What you have to do ▸
Please render the listing below as a JSON list of strings, one string per line, leaving out blank lines.

Entries supplied ▸
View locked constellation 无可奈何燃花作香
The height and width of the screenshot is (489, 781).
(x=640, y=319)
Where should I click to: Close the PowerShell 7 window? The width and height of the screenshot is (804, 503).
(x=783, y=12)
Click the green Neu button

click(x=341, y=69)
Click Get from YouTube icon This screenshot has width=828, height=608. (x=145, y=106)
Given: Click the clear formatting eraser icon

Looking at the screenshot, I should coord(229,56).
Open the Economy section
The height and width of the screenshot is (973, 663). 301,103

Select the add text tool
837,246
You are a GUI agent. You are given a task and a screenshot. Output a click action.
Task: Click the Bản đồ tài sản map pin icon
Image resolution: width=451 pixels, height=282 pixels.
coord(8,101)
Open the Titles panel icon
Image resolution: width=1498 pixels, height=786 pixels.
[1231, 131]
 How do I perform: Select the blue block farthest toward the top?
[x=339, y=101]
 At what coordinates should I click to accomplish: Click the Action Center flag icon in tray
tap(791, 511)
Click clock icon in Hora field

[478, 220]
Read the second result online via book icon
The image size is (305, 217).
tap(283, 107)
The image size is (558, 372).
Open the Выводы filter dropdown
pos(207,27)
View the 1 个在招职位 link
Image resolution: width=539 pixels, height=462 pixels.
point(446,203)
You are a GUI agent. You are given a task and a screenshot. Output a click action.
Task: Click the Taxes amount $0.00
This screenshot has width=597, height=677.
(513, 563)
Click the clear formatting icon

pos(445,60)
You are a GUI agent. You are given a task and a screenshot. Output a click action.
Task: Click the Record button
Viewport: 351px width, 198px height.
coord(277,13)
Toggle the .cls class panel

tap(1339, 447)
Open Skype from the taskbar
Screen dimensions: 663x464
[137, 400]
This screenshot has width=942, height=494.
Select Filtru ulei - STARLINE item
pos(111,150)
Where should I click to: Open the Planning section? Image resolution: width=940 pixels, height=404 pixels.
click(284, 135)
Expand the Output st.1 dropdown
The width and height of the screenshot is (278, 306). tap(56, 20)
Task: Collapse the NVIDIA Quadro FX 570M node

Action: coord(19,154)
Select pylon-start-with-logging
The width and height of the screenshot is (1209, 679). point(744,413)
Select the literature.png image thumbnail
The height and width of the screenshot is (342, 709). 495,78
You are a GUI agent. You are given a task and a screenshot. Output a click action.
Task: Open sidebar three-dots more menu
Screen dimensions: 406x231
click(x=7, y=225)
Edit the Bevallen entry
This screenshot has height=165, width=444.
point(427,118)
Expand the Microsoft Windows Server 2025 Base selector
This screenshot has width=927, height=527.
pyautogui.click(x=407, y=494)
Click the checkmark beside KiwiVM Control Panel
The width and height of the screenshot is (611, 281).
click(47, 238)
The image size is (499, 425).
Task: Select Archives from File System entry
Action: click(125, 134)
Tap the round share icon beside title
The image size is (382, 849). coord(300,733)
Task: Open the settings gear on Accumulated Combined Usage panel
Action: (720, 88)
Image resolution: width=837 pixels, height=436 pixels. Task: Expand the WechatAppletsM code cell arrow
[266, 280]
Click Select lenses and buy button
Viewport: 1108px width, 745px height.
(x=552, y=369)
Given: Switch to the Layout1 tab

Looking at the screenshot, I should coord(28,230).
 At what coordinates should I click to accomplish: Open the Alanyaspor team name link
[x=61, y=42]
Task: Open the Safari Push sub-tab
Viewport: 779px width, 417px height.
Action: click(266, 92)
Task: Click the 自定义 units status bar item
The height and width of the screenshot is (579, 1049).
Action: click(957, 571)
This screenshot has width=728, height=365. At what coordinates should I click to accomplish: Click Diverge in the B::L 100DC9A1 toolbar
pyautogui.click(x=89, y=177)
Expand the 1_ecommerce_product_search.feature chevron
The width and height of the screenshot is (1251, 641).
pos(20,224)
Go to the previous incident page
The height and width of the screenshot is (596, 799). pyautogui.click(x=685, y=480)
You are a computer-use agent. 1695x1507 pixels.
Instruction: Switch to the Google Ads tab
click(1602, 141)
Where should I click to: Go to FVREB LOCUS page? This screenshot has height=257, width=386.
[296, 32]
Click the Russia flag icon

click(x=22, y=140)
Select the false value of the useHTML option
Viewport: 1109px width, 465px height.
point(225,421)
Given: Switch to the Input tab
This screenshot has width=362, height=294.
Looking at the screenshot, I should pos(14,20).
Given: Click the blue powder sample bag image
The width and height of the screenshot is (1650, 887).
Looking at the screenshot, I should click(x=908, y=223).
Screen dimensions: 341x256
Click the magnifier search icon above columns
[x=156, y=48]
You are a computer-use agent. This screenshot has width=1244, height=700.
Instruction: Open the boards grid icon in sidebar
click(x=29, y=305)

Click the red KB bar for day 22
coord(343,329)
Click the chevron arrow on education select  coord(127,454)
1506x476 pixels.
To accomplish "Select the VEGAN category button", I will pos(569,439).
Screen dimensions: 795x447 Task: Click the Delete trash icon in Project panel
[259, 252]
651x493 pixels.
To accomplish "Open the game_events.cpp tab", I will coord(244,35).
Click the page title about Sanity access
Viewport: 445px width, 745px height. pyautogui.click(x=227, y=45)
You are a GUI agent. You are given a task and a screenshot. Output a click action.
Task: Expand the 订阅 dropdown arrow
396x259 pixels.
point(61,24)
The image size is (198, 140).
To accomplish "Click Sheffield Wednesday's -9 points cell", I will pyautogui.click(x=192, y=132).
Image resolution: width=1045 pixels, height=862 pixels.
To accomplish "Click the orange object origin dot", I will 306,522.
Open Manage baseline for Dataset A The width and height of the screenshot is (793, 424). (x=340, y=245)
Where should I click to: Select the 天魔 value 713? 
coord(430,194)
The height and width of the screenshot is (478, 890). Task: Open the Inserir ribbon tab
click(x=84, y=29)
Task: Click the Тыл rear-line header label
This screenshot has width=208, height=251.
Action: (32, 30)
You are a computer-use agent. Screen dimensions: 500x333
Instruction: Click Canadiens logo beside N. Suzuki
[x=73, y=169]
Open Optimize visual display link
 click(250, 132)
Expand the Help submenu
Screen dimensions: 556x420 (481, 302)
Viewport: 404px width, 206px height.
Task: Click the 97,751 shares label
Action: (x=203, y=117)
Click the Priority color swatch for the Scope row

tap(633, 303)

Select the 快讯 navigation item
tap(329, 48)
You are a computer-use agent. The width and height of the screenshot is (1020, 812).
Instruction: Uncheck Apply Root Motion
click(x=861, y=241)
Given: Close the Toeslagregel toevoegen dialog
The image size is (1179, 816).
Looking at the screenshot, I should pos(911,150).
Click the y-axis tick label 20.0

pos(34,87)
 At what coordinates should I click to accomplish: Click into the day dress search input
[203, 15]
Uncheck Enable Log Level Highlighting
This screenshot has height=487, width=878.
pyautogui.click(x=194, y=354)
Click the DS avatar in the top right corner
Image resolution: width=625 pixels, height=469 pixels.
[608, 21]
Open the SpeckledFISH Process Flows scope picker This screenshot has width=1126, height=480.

Exercise response ▸
[
  "View locked constellation 无可奈何燃花作香",
  "The height and width of the screenshot is (489, 781).",
  "(x=640, y=319)",
  "Where should I click to: Close the PowerShell 7 window? The width and height of the screenshot is (804, 503).",
  "(x=783, y=12)",
  "Click the green Neu button",
  "click(x=341, y=69)",
  "Click Get from YouTube icon This screenshot has width=828, height=608. (x=145, y=106)",
  "Given: Click the clear formatting eraser icon",
  "Looking at the screenshot, I should coord(229,56).",
  "Open the Economy section",
  "The height and width of the screenshot is (973, 663). 301,103",
  "Select the add text tool",
  "837,246",
  "You are a GUI agent. You are given a task and a screenshot. Output a click action.",
  "Task: Click the Bản đồ tài sản map pin icon",
  "Image resolution: width=451 pixels, height=282 pixels.",
  "coord(8,101)",
  "Open the Titles panel icon",
  "Image resolution: width=1498 pixels, height=786 pixels.",
  "[1231, 131]",
  " How do I perform: Select the blue block farthest toward the top?",
  "[x=339, y=101]",
  " At what coordinates should I click to accomplish: Click the Action Center flag icon in tray",
  "tap(791, 511)",
  "Click clock icon in Hora field",
  "[478, 220]",
  "Read the second result online via book icon",
  "The image size is (305, 217).",
  "tap(283, 107)",
  "The image size is (558, 372).",
  "Open the Выводы filter dropdown",
  "pos(207,27)",
  "View the 1 个在招职位 link",
  "Image resolution: width=539 pixels, height=462 pixels.",
  "point(446,203)",
  "You are a GUI agent. You are given a task and a screenshot. Output a click action.",
  "Task: Click the Taxes amount $0.00",
  "This screenshot has width=597, height=677.",
  "(513, 563)",
  "Click the clear formatting icon",
  "pos(445,60)",
  "You are a GUI agent. You are given a task and a screenshot. Output a click action.",
  "Task: Click the Record button",
  "Viewport: 351px width, 198px height.",
  "coord(277,13)",
  "Toggle the .cls class panel",
  "tap(1339, 447)",
  "Open Skype from the taskbar",
  "Screen dimensions: 663x464",
  "[137, 400]",
  "This screenshot has width=942, height=494.",
  "Select Filtru ulei - STARLINE item",
  "pos(111,150)",
  "Where should I click to: Open the Planning section? Image resolution: width=940 pixels, height=404 pixels.",
  "click(284, 135)",
  "Expand the Output st.1 dropdown",
  "The width and height of the screenshot is (278, 306). tap(56, 20)",
  "Task: Collapse the NVIDIA Quadro FX 570M node",
  "Action: coord(19,154)",
  "Select pylon-start-with-logging",
  "The width and height of the screenshot is (1209, 679). point(744,413)",
  "Select the literature.png image thumbnail",
  "The height and width of the screenshot is (342, 709). 495,78",
  "You are a GUI agent. You are given a task and a screenshot. Output a click action.",
  "Task: Open sidebar three-dots more menu",
  "Screen dimensions: 406x231",
  "click(x=7, y=225)",
  "Edit the Bevallen entry",
  "This screenshot has height=165, width=444.",
  "point(427,118)",
  "Expand the Microsoft Windows Server 2025 Base selector",
  "This screenshot has width=927, height=527.",
  "pyautogui.click(x=407, y=494)",
  "Click the checkmark beside KiwiVM Control Panel",
  "The width and height of the screenshot is (611, 281).",
  "click(47, 238)",
  "The image size is (499, 425).",
  "Task: Select Archives from File System entry",
  "Action: click(125, 134)",
  "Tap the round share icon beside title",
  "The image size is (382, 849). coord(300,733)",
  "Task: Open the settings gear on Accumulated Combined Usage panel",
  "Action: (720, 88)",
  "Image resolution: width=837 pixels, height=436 pixels. Task: Expand the WechatAppletsM code cell arrow",
  "[266, 280]",
  "Click Select lenses and buy button",
  "Viewport: 1108px width, 745px height.",
  "(x=552, y=369)",
  "Given: Switch to the Layout1 tab",
  "Looking at the screenshot, I should coord(28,230).",
  " At what coordinates should I click to accomplish: Open the Alanyaspor team name link",
  "[x=61, y=42]",
  "Task: Open the Safari Push sub-tab",
  "Viewport: 779px width, 417px height.",
  "Action: click(266, 92)",
  "Task: Click the 自定义 units status bar item",
  "The height and width of the screenshot is (579, 1049).",
  "Action: click(957, 571)",
  "This screenshot has width=728, height=365. At what coordinates should I click to accomplish: Click Diverge in the B::L 100DC9A1 toolbar",
  "pyautogui.click(x=89, y=177)",
  "Expand the 1_ecommerce_product_search.feature chevron",
  "The width and height of the screenshot is (1251, 641).",
  "pos(20,224)",
  "Go to the previous incident page",
  "The height and width of the screenshot is (596, 799). pyautogui.click(x=685, y=480)",
  "You are a computer-use agent. 1695x1507 pixels.",
  "Instruction: Switch to the Google Ads tab",
  "click(1602, 141)",
  "Where should I click to: Go to FVREB LOCUS page? This screenshot has height=257, width=386.",
  "[296, 32]",
  "Click the Russia flag icon",
  "click(x=22, y=140)",
  "Select the false value of the useHTML option",
  "Viewport: 1109px width, 465px height.",
  "point(225,421)",
  "Given: Switch to the Input tab",
  "This screenshot has width=362, height=294.",
  "Looking at the screenshot, I should pos(14,20).",
  "Given: Click the blue powder sample bag image",
  "The width and height of the screenshot is (1650, 887).",
  "Looking at the screenshot, I should click(x=908, y=223).",
  "Screen dimensions: 341x256",
  "Click the magnifier search icon above columns",
  "[x=156, y=48]",
  "You are a computer-use agent. This screenshot has width=1244, height=700.",
  "Instruction: Open the boards grid icon in sidebar",
  "click(x=29, y=305)",
  "Click the red KB bar for day 22",
  "coord(343,329)",
  "Click the chevron arrow on education select  coord(127,454)",
  "1506x476 pixels.",
  "To accomplish \"Select the VEGAN category button\", I will pos(569,439).",
  "Screen dimensions: 795x447 Task: Click the Delete trash icon in Project panel",
  "[259, 252]",
  "651x493 pixels.",
  "To accomplish \"Open the game_events.cpp tab\", I will coord(244,35).",
  "Click the page title about Sanity access",
  "Viewport: 445px width, 745px height. pyautogui.click(x=227, y=45)",
  "You are a GUI agent. You are given a task and a screenshot. Output a click action.",
  "Task: Expand the 订阅 dropdown arrow",
  "396x259 pixels.",
  "point(61,24)",
  "The image size is (198, 140).",
  "To accomplish \"Click Sheffield Wednesday's -9 points cell\", I will pyautogui.click(x=192, y=132).",
  "Image resolution: width=1045 pixels, height=862 pixels.",
  "To accomplish \"Click the orange object origin dot\", I will 306,522.",
  "Open Manage baseline for Dataset A The width and height of the screenshot is (793, 424). (x=340, y=245)",
  "Where should I click to: Select the 天魔 value 713? ",
  "coord(430,194)",
  "The height and width of the screenshot is (478, 890). Task: Open the Inserir ribbon tab",
  "click(x=84, y=29)",
  "Task: Click the Тыл rear-line header label",
  "This screenshot has width=208, height=251.",
  "Action: (32, 30)",
  "You are a computer-use agent. Screen dimensions: 500x333",
  "Instruction: Click Canadiens logo beside N. Suzuki",
  "[x=73, y=169]",
  "Open Optimize visual display link",
  " click(250, 132)",
  "Expand the Help submenu",
  "Screen dimensions: 556x420 (481, 302)",
  "Viewport: 404px width, 206px height.",
  "Task: Click the 97,751 shares label",
  "Action: (x=203, y=117)",
  "Click the Priority color swatch for the Scope row",
  "tap(633, 303)",
  "Select the 快讯 navigation item",
  "tap(329, 48)",
  "You are a computer-use agent. The width and height of the screenshot is (1020, 812).",
  "Instruction: Uncheck Apply Root Motion",
  "click(x=861, y=241)",
  "Given: Close the Toeslagregel toevoegen dialog",
  "The image size is (1179, 816).",
  "Looking at the screenshot, I should pos(911,150).",
  "Click the y-axis tick label 20.0",
  "pos(34,87)",
  " At what coordinates should I click to accomplish: Click into the day dress search input",
  "[203, 15]",
  "Uncheck Enable Log Level Highlighting",
  "This screenshot has height=487, width=878.",
  "pyautogui.click(x=194, y=354)",
  "Click the DS avatar in the top right corner",
  "Image resolution: width=625 pixels, height=469 pixels.",
  "[608, 21]",
  "Open the SpeckledFISH Process Flows scope picker This screenshot has width=1126, height=480."
]